To honor their father’s values, David’s brother, Darrell Egertson ‘55, an Augsburg Regent Emeritus, established the Ernest S. Egertson Scholarship in 1992 to provide encouragement and financial assistance to students preparing for a Christian service vocation.
“Christian service was what my dad stood for, and that’s what the family wants to honor,” says David. “Darrell and his wife Helga were the early supporters of the scholarship, but Edith and I soon became involved. At first we made smaller contributions, but now that we’re doing legacy planning, we want to include Augsburg College in our estate. Our Christian heritage means so much to us. We want to pass that along.

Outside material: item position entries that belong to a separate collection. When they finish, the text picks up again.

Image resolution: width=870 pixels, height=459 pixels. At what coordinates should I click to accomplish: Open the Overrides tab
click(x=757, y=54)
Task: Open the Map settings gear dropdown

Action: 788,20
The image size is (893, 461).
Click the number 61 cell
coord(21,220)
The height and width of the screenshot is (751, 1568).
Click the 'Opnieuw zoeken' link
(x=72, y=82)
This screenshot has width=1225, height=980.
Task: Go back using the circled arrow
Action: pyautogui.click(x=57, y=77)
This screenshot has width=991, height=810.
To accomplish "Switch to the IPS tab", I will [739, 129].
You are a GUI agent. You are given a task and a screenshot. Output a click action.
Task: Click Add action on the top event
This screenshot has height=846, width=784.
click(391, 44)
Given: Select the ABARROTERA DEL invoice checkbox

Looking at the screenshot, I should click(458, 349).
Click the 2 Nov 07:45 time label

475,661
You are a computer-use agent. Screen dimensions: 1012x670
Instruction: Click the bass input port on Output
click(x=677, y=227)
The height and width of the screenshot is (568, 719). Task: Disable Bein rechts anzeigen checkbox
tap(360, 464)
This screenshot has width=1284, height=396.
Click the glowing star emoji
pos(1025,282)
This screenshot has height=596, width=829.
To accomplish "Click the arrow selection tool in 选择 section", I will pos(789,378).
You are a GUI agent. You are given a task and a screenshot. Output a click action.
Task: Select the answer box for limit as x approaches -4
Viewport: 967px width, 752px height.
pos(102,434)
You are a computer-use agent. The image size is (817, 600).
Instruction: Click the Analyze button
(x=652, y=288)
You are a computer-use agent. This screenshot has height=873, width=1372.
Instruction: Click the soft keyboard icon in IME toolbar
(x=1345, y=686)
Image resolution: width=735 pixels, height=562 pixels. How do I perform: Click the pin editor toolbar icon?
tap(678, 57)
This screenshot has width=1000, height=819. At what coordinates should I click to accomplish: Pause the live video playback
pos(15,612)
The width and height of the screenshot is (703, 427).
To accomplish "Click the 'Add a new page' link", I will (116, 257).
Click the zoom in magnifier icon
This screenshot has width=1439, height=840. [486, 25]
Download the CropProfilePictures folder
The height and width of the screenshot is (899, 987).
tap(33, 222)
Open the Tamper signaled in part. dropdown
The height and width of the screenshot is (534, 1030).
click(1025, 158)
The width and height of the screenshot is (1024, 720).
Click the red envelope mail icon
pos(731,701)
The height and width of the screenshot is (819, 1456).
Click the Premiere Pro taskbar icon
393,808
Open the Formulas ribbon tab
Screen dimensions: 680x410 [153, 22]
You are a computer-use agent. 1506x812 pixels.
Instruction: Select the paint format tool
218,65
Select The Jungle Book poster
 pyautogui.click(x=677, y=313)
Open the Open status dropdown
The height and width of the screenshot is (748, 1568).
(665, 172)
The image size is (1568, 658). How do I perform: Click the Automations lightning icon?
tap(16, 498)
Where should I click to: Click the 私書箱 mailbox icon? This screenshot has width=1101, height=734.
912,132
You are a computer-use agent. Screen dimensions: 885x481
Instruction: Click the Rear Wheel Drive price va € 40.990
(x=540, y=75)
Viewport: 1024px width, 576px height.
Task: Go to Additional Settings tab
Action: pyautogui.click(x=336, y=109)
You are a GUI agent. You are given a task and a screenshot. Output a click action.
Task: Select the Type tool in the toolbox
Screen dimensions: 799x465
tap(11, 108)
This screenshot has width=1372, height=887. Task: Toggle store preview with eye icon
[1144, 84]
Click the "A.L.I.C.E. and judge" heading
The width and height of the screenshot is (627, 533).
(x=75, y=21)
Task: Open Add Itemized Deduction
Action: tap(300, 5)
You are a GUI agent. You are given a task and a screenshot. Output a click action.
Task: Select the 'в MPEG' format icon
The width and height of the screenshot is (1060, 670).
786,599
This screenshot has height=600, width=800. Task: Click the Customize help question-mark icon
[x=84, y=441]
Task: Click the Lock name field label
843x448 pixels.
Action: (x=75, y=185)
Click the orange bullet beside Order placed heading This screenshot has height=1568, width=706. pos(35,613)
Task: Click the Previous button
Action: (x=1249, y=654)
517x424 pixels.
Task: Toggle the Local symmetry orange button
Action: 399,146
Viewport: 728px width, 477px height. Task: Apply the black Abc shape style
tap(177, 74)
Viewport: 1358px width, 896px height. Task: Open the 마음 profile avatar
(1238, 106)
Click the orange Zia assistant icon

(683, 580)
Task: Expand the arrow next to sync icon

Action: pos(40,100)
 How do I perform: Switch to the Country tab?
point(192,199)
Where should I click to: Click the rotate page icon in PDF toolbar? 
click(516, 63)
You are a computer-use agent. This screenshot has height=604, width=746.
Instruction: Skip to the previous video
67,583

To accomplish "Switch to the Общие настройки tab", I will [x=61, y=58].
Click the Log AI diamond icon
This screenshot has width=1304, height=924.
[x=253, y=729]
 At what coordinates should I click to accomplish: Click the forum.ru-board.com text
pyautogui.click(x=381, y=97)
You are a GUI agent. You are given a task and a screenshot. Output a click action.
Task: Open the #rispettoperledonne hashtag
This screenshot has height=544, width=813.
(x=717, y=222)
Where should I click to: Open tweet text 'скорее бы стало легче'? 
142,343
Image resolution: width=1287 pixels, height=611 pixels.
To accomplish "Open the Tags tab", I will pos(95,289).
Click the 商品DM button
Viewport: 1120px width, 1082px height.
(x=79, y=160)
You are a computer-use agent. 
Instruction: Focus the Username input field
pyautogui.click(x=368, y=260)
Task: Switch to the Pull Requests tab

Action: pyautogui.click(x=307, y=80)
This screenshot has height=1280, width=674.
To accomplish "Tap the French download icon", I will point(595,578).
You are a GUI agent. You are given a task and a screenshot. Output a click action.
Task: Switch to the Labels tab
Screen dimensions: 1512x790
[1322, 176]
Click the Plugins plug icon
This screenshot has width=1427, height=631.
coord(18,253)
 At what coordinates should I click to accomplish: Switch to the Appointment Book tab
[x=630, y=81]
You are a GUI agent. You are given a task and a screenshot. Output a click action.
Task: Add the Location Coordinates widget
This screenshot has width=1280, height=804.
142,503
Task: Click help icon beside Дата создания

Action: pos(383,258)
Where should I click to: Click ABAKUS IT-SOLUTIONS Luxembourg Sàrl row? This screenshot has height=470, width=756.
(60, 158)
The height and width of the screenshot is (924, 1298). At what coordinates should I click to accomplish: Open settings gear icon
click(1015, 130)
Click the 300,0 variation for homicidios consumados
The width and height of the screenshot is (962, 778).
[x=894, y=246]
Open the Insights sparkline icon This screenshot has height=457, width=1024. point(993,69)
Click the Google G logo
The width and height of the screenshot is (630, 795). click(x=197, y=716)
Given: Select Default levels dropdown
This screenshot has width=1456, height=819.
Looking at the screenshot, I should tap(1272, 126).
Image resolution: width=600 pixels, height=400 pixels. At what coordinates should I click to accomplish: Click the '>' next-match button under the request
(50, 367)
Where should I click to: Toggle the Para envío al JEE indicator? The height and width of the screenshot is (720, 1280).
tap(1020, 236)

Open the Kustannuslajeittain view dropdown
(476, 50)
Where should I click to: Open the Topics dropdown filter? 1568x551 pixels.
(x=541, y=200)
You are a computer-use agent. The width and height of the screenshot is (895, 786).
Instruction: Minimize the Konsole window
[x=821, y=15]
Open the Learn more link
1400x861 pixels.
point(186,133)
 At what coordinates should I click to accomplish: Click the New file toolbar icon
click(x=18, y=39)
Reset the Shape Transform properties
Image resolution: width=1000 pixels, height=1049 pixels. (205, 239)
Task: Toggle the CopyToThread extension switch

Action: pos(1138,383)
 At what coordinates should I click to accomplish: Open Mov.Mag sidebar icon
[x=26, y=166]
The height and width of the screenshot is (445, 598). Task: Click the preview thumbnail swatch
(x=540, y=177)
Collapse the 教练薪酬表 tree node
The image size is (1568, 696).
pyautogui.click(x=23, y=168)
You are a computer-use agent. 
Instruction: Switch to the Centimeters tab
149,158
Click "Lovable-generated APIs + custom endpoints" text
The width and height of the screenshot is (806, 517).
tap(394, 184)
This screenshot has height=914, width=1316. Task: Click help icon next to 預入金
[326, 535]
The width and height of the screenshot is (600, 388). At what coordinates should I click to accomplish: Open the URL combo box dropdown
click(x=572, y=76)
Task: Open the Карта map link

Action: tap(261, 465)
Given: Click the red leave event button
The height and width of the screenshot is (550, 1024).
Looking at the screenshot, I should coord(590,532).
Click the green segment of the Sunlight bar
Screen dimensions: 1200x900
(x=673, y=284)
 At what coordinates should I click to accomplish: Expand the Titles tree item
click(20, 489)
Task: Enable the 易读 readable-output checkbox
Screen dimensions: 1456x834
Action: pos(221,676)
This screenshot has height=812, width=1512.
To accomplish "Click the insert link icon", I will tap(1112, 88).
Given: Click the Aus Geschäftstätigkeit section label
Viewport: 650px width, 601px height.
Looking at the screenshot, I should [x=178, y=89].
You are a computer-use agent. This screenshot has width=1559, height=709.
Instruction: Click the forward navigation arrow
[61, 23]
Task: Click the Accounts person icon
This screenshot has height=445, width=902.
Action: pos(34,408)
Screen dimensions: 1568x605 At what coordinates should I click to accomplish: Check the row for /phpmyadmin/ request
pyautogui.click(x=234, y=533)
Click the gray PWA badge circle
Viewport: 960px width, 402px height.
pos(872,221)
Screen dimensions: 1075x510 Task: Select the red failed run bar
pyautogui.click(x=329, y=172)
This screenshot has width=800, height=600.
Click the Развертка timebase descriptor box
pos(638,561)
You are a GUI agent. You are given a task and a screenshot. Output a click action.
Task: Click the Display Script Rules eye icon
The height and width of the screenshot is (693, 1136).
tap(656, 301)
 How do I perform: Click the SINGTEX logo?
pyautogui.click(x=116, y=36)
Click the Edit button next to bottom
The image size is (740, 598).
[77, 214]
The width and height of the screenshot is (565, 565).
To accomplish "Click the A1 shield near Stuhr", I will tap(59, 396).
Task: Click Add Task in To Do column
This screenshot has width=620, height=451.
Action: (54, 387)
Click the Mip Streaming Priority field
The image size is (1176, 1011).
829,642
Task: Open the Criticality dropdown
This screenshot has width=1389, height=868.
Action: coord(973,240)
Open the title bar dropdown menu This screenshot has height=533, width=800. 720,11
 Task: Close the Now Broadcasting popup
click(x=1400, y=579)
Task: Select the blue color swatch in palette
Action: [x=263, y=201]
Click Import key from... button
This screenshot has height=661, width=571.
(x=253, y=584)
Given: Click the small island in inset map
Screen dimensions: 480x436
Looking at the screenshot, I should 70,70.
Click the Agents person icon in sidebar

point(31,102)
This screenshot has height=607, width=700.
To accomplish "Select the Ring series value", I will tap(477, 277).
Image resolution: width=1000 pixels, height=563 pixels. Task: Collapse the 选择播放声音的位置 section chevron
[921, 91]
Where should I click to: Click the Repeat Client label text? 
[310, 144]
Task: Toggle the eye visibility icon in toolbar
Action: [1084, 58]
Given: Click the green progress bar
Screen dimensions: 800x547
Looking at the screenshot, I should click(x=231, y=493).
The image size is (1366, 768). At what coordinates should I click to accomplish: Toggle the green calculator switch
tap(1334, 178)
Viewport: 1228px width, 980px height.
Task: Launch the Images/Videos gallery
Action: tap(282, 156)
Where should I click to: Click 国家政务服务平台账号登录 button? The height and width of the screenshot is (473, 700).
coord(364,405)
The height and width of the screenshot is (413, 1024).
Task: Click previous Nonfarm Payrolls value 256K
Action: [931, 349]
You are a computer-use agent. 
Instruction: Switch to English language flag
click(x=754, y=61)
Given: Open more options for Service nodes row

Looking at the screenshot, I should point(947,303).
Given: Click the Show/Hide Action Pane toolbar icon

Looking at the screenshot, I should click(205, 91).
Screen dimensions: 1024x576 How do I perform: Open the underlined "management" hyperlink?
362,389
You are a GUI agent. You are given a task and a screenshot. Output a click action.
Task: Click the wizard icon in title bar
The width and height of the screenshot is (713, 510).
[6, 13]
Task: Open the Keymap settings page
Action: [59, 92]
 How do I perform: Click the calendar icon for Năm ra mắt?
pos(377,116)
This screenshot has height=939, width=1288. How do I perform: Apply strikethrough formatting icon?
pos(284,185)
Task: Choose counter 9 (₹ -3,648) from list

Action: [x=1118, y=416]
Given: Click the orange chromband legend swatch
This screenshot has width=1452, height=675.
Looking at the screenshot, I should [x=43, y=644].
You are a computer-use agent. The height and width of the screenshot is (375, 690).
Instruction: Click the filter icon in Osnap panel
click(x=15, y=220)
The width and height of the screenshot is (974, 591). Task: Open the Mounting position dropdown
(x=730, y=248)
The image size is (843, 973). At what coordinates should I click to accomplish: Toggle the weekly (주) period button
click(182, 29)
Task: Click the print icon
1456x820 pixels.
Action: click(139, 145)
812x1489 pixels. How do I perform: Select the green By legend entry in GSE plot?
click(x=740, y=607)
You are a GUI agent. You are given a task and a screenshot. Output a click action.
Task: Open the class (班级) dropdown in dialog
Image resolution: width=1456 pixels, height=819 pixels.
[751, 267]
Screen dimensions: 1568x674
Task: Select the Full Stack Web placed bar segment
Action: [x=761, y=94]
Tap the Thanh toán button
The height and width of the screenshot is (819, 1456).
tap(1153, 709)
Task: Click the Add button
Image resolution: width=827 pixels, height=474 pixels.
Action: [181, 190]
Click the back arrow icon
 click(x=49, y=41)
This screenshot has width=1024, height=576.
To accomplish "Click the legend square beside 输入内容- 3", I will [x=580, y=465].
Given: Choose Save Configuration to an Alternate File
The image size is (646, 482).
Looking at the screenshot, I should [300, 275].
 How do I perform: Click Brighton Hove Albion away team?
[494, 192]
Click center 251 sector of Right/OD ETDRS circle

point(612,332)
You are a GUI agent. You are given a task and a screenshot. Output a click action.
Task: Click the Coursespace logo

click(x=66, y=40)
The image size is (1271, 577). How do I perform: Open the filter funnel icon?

“Because of my work, we moved around a lot—we lived in seven cities and 12 different homes. Faith and church are the central focus of our life, so we always got involved with a Lutheran church. We are charter members of the congregation where we now worship here in St. Louis. Edith was the first organist at this church and is still engaged in music, including singing in a church octet,” he says.
The Egertsons like that Augsburg is located in the heart of Minneapolis, where they once lived, and where students from all walks of life have the opportunity to be exposed to Christian faith and values that may influence them indirectly. “We hope the scholarship will help someone who couldn’t go to college otherwise. The idea is to make a difference, and to us, this is a way of spreading the gospel,” David says.
The Egertsons also like knowing that years from now, their endowment will change the life of someone they’ve never met by offering them an education and exposing them to the possibilities of Christian service. As David puts it, “To us, the endowment is a gift that keeps on giving—in perpetuity. That’s the beauty of it.”